People are generally very overstimulated in our society, and your body needs some snooze time to help it hit the refresh button. But if you still find yourself counting sheep or reaching for a bottle of sleeping pills on the regular, it may be time to change up your diet. The foods you eat, according to scientists, have a significant impact on the quality of your sleep.
Not sure what to stock up on to maximize the quality of your time under the covers? Here are some sleep-enhancing foods based on key nutrients, like calcium, magnesium, potassium, B vitamins, and tryptophan—which all play key roles in serious shut-eye. In an age of overachieving, it’s about time we all aim to be successful snoozers, too.
Almonds are high in potassium and B vitamins, which help our nervous systems to relax. You can spread almond butter on a sandwich toast topped with bananas for an easy sleep time.
Bananas, like almonds, are packed with B complex vitamins and potassium, making them a great insomnia-fighting ingredient.

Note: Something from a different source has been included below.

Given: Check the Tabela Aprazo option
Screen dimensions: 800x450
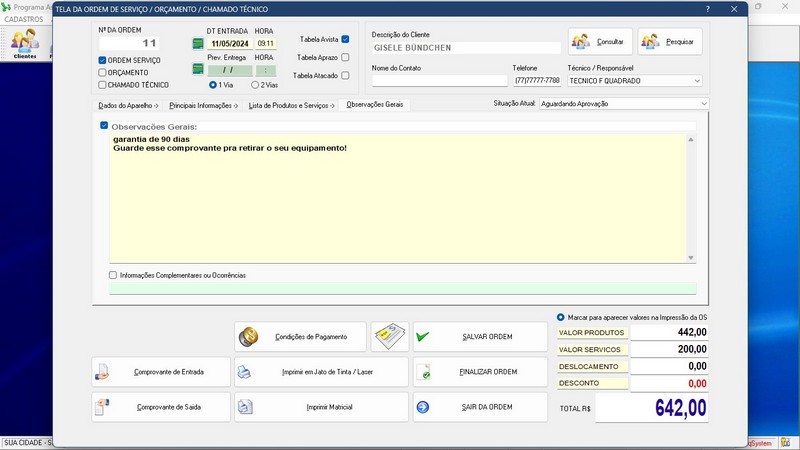Looking at the screenshot, I should [345, 57].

Brown rice is awesome because it contains GABA, which is a natural Ambien. GABA—a.k.a. gamma-amino butyric acid—calms the nervous system and works almost like a natural, super-mellow tranquilizer.
Sure, it’s a breakfast staple—but oatmeal will help you get your snooze on, too. Oats aid the body in releasing sleep hormones.
Walnuts are a great source of tryptophan, which is a sleep-enhancing amino acid. In the brain, tryptophan is converted to serotonin, which induces sleep. Pop a few after dinner to get the body snooze-ready.